Check every line of the entries that follow, and copy the ones containing "computer".

[Stored records]

------------------------------------

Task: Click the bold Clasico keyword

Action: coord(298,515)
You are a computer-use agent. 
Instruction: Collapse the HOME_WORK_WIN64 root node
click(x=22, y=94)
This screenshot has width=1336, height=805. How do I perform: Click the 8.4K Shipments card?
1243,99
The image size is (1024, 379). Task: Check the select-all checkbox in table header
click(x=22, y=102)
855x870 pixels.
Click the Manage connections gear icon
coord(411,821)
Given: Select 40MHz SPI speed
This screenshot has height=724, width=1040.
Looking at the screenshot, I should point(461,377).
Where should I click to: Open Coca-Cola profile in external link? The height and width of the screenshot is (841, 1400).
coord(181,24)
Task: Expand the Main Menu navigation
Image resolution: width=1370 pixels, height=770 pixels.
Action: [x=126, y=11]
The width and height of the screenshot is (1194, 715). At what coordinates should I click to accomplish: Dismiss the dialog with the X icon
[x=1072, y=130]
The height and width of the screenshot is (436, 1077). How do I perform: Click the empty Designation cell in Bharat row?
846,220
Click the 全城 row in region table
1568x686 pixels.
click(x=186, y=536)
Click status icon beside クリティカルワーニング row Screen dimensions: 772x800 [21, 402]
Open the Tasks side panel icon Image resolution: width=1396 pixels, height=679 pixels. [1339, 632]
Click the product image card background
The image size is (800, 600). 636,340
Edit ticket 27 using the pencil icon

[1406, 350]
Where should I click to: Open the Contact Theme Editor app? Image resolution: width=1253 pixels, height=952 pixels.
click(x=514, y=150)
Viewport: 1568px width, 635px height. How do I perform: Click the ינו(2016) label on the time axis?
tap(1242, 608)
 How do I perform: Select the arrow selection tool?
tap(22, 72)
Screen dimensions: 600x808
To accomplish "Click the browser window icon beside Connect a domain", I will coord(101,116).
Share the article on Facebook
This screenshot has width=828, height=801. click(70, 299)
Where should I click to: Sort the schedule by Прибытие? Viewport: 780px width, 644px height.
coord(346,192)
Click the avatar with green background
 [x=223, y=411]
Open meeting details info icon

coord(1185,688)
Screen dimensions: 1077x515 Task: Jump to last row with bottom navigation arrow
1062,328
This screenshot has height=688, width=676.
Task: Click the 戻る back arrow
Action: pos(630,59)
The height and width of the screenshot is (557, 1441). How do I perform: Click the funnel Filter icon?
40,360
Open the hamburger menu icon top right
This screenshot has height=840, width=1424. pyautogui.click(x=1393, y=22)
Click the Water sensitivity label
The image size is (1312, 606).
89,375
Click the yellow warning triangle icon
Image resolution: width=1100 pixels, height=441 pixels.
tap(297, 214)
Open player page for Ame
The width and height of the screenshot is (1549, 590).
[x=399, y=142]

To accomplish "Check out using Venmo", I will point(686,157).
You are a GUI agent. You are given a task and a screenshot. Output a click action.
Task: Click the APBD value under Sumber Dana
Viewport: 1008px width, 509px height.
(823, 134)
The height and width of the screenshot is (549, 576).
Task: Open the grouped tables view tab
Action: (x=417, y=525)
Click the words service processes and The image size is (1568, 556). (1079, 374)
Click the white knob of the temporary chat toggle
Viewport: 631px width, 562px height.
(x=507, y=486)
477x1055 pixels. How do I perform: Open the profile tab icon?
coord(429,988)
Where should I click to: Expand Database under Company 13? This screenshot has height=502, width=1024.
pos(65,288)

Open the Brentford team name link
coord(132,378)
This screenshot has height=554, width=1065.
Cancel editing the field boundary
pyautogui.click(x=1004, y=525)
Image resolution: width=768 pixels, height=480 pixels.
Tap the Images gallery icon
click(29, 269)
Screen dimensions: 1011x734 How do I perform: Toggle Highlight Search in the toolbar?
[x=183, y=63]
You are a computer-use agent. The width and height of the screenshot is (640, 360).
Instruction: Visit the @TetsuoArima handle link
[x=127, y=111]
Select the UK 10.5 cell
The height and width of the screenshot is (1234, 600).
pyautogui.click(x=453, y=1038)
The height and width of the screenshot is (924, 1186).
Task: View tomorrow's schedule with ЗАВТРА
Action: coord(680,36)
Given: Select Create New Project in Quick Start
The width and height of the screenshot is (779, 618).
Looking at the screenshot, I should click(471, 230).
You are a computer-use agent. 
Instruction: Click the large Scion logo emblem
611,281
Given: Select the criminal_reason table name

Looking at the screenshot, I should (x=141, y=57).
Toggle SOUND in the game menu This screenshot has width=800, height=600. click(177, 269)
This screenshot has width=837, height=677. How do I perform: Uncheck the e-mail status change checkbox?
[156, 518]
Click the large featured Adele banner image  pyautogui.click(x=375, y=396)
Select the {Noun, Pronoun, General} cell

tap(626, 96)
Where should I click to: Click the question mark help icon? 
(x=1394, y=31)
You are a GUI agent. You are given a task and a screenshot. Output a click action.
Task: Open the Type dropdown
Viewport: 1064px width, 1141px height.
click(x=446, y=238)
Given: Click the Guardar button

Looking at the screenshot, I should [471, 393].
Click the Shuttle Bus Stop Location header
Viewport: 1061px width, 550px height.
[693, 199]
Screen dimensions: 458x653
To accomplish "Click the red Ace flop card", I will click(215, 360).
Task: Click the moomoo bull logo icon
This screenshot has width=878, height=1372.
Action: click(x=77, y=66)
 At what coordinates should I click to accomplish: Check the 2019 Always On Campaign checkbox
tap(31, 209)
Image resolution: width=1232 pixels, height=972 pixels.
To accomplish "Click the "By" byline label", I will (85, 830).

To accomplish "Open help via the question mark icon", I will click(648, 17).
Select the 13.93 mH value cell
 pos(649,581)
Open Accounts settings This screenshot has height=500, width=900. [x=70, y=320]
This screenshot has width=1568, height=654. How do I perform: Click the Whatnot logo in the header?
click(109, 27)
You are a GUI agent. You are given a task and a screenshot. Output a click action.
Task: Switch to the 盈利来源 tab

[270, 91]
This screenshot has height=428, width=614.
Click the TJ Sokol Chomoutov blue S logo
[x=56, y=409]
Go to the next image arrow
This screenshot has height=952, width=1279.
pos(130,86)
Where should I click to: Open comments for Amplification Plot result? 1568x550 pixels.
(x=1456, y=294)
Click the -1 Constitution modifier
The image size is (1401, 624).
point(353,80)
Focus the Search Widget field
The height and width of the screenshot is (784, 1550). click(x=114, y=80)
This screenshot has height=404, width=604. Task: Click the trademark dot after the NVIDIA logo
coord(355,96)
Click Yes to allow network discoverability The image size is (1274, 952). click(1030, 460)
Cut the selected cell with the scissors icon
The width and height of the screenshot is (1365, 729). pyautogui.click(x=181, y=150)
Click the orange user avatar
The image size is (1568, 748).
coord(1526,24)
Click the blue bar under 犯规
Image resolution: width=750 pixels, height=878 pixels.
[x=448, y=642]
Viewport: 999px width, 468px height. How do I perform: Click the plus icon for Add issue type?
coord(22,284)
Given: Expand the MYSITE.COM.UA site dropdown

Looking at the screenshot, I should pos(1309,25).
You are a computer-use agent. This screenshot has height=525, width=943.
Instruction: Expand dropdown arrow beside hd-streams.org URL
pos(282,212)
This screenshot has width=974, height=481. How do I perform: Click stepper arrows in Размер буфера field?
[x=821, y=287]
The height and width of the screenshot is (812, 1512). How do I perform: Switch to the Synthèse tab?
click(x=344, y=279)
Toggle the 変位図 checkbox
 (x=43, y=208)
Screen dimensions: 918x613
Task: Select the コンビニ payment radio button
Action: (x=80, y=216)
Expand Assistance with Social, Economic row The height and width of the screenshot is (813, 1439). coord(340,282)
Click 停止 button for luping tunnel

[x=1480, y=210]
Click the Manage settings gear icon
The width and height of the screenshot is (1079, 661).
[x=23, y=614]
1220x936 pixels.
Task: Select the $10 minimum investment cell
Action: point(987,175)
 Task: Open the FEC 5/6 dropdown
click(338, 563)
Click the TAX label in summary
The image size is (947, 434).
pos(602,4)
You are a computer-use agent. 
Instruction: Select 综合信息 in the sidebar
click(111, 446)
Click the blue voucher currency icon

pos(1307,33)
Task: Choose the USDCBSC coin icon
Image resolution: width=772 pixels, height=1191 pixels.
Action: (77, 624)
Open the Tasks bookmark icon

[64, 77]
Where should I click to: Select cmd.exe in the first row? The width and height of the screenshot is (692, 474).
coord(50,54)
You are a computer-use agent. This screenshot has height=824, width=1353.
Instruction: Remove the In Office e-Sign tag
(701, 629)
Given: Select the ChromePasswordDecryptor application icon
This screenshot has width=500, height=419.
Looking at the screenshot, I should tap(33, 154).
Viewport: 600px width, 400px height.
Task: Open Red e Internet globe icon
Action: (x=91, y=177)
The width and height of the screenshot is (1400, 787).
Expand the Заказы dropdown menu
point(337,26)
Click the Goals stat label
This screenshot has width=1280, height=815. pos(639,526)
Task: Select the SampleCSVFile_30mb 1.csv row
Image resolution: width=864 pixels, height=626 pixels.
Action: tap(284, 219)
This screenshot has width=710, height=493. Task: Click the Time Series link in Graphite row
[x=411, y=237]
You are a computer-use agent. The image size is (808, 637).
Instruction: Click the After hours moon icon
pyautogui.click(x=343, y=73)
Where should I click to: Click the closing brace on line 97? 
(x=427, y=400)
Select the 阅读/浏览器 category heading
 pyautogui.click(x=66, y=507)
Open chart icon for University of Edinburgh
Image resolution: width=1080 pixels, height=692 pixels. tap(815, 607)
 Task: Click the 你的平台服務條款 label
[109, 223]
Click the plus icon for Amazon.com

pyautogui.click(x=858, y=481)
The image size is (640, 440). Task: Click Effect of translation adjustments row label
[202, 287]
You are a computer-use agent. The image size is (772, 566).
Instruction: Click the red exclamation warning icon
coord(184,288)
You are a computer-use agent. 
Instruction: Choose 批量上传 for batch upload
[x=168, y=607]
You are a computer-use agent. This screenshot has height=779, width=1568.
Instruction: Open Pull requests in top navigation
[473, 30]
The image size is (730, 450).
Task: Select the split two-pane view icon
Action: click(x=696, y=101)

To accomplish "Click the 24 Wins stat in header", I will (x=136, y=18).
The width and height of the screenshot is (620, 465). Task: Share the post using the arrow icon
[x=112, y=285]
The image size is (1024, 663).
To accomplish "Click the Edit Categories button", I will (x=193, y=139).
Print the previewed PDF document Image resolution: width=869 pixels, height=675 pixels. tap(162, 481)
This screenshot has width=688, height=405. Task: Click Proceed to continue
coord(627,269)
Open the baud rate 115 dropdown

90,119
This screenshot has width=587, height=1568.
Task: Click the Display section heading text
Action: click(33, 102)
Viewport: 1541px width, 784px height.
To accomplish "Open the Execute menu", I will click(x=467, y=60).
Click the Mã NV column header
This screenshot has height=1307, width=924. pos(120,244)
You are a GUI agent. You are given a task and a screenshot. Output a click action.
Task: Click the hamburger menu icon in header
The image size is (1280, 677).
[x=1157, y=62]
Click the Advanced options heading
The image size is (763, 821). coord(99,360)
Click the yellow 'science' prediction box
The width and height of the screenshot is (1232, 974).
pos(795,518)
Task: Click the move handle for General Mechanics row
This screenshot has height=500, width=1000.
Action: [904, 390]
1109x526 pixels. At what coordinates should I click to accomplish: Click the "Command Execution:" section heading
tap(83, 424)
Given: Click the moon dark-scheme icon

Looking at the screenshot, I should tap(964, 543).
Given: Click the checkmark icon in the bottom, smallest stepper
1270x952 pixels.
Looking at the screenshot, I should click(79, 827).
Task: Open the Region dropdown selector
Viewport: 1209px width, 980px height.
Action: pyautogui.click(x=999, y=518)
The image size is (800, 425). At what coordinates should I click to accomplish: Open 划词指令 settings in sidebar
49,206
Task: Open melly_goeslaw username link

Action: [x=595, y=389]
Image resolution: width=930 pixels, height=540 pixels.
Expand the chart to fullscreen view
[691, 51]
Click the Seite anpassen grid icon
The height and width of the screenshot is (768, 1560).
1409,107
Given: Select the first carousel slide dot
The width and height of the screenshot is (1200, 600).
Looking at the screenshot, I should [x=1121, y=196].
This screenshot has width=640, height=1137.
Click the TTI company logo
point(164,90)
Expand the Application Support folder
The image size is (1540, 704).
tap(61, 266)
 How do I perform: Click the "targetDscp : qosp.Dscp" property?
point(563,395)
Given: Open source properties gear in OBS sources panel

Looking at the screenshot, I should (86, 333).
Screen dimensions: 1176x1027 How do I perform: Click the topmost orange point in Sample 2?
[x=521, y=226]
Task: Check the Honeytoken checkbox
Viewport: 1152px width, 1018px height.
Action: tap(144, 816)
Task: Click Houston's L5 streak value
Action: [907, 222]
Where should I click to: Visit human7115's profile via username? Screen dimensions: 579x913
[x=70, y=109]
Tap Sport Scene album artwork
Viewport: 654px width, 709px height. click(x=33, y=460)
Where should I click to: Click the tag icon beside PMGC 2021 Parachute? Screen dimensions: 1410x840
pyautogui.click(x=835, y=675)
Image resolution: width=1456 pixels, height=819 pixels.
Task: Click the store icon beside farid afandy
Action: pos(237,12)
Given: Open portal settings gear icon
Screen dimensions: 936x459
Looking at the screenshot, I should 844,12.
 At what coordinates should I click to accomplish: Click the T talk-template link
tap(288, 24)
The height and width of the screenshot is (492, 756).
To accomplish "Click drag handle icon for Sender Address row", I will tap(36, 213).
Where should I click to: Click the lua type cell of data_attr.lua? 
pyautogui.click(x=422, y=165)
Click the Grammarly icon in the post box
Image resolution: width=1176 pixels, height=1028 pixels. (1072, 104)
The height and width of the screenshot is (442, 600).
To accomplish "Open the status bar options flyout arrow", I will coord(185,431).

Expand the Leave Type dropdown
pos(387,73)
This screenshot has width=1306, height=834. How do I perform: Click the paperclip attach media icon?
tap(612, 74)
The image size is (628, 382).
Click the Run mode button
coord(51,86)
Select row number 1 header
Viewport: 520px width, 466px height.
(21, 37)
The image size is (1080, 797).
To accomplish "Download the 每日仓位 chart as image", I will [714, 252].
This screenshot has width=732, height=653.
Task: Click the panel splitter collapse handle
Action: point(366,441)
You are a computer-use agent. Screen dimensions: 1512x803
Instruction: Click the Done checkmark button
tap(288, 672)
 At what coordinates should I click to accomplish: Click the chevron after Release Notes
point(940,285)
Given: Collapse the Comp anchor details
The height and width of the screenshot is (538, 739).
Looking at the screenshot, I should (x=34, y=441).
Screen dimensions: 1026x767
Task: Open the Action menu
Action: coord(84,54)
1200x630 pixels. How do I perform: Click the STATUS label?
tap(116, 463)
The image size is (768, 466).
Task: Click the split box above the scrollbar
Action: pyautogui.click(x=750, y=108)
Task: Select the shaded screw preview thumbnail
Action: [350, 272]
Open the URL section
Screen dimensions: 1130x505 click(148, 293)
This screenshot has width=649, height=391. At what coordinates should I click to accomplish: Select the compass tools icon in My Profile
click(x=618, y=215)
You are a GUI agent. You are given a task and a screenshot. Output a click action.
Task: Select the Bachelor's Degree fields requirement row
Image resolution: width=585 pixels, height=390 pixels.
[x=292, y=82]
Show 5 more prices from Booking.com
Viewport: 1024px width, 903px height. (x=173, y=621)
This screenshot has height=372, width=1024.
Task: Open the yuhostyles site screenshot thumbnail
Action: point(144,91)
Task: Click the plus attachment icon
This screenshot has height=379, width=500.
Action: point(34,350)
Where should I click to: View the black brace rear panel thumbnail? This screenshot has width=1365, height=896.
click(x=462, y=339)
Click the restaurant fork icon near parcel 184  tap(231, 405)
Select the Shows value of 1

------------------------------------

Written answer:
You are a computer-use agent. 
You are a computer-use agent. The width and height of the screenshot is (640, 360).
You are a computer-use agent. 
You are a computer-use agent. This screenshot has height=525, width=943.
You are a computer-use agent. 
You are a computer-use agent. This screenshot has height=824, width=1353.
You are a computer-use agent. The image size is (808, 637).
You are a computer-use agent. The image size is (772, 566).
You are a computer-use agent. 
You are a computer-use agent. This screenshot has height=779, width=1568.
You are a computer-use agent. Screen dimensions: 1512x803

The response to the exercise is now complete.